begin Task data

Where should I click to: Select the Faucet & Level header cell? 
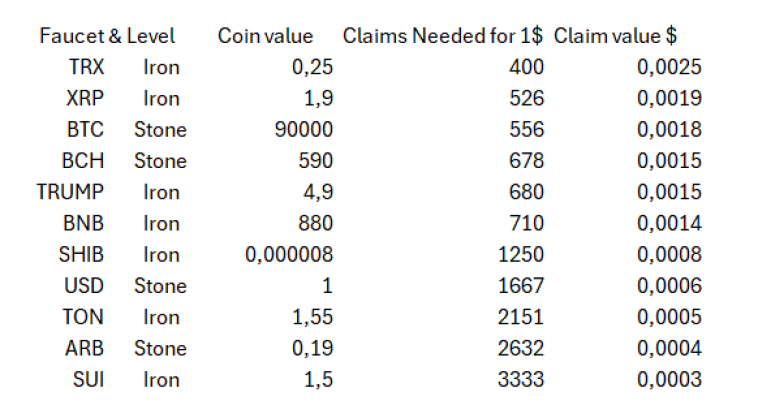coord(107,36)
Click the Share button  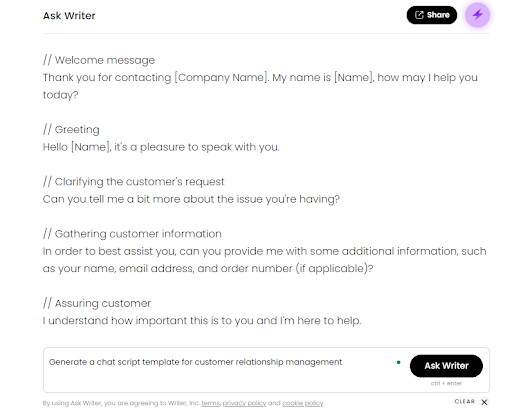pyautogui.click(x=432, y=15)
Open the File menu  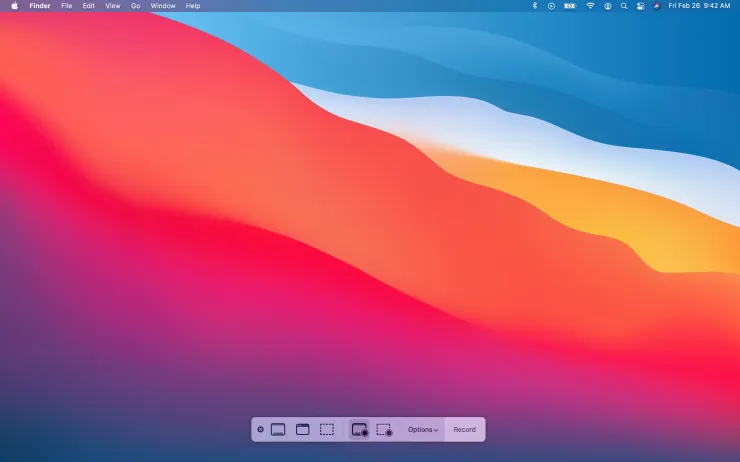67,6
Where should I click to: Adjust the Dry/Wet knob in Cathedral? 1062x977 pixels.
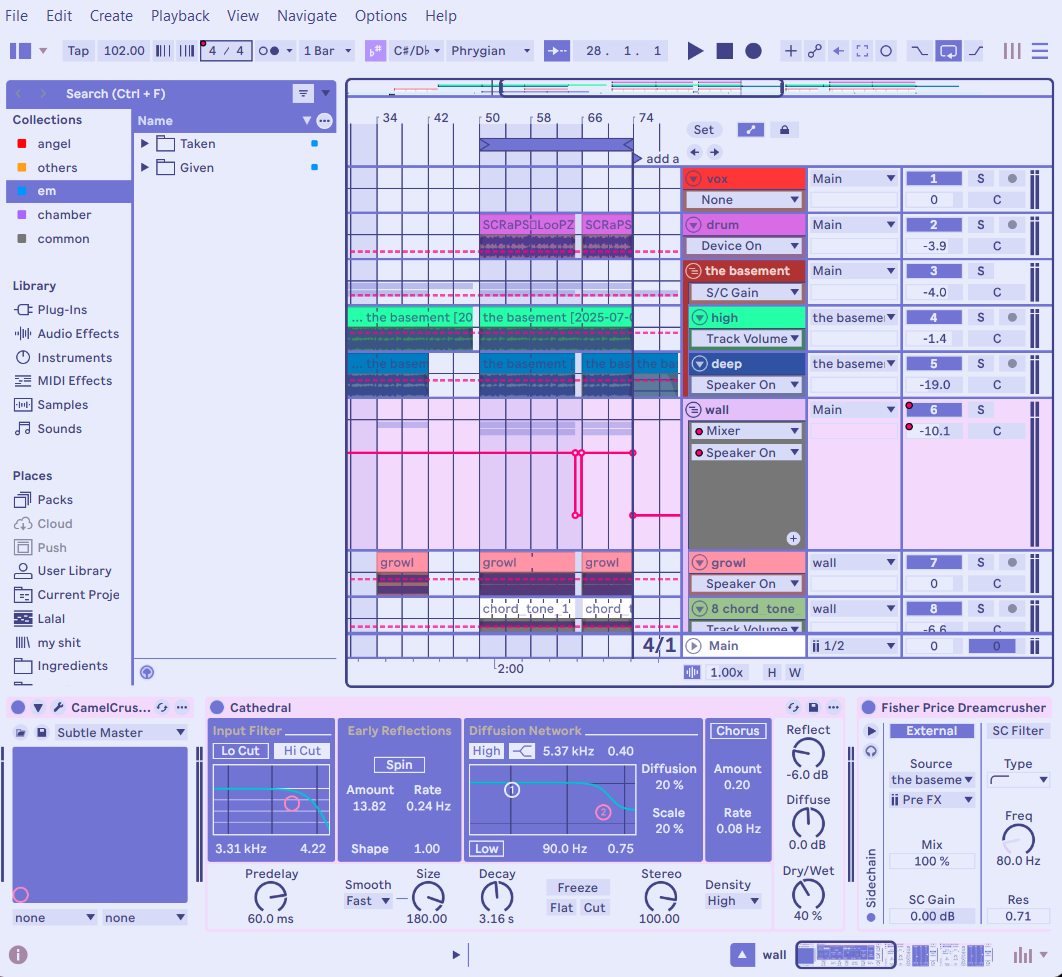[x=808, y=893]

end Task data
begin Task data

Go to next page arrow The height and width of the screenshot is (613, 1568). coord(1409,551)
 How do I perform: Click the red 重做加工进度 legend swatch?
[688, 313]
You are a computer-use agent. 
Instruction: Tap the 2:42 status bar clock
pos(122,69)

end Task data
begin Task data

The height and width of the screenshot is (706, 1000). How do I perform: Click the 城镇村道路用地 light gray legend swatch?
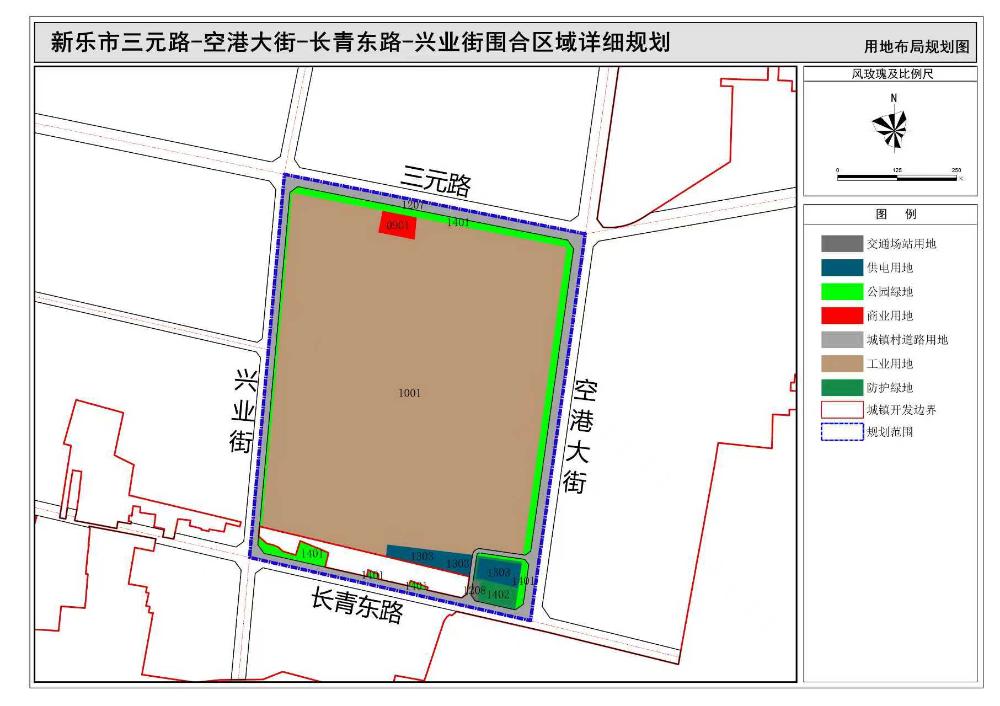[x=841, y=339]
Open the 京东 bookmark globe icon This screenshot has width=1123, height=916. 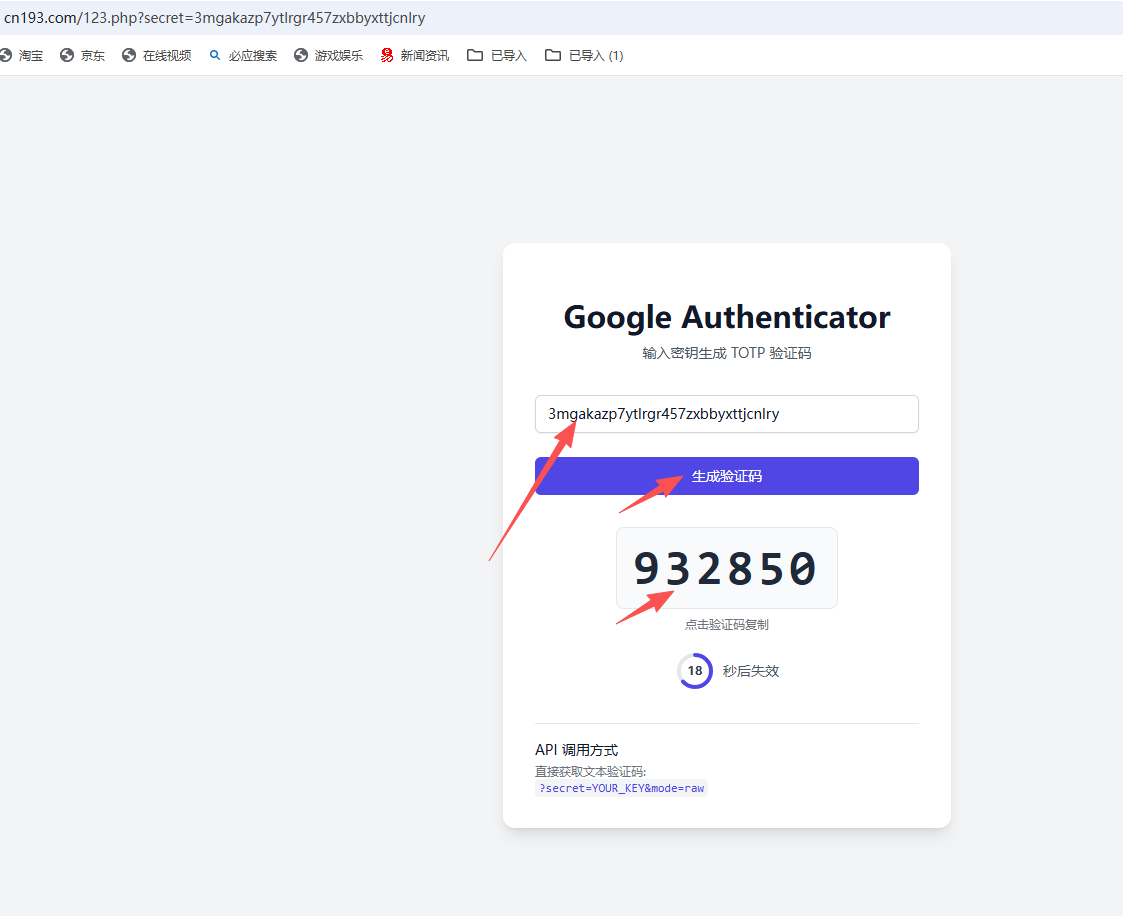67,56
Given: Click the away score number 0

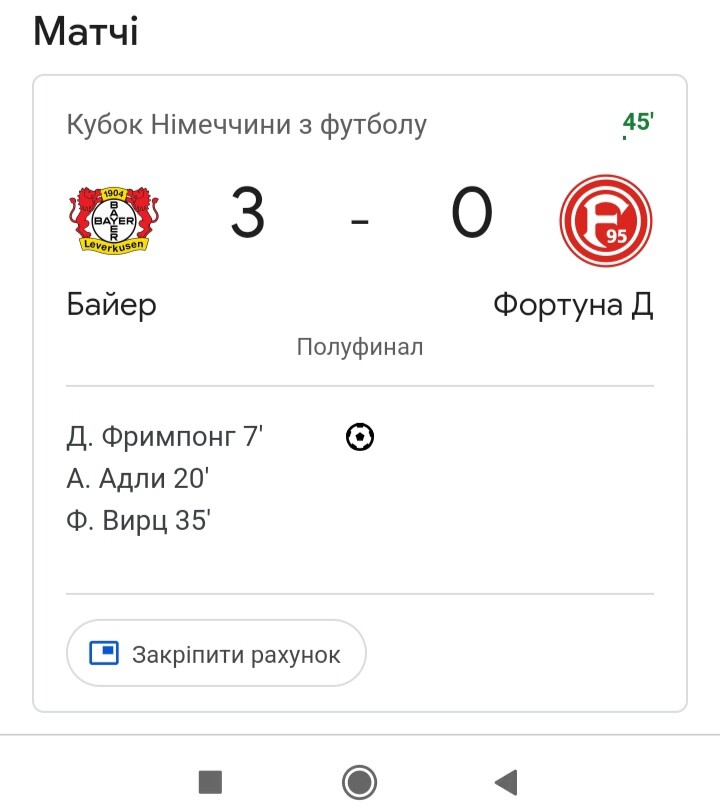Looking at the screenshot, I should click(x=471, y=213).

end Task data

**Exercise objective**
Convert the entries from the line with "Where should I click to: Adjust" to the line with "[x=808, y=893]", both included, into a two-column CSV with the columns text and coordinates. Give one row per entry, enclose each field in double quotes, replace line breaks with spaces, and leave the pictures out.

**Exercise answer**
text,coordinates
"Where should I click to: Adjust the Dry/Wet knob in Cathedral? 1062x977 pixels.","[x=808, y=893]"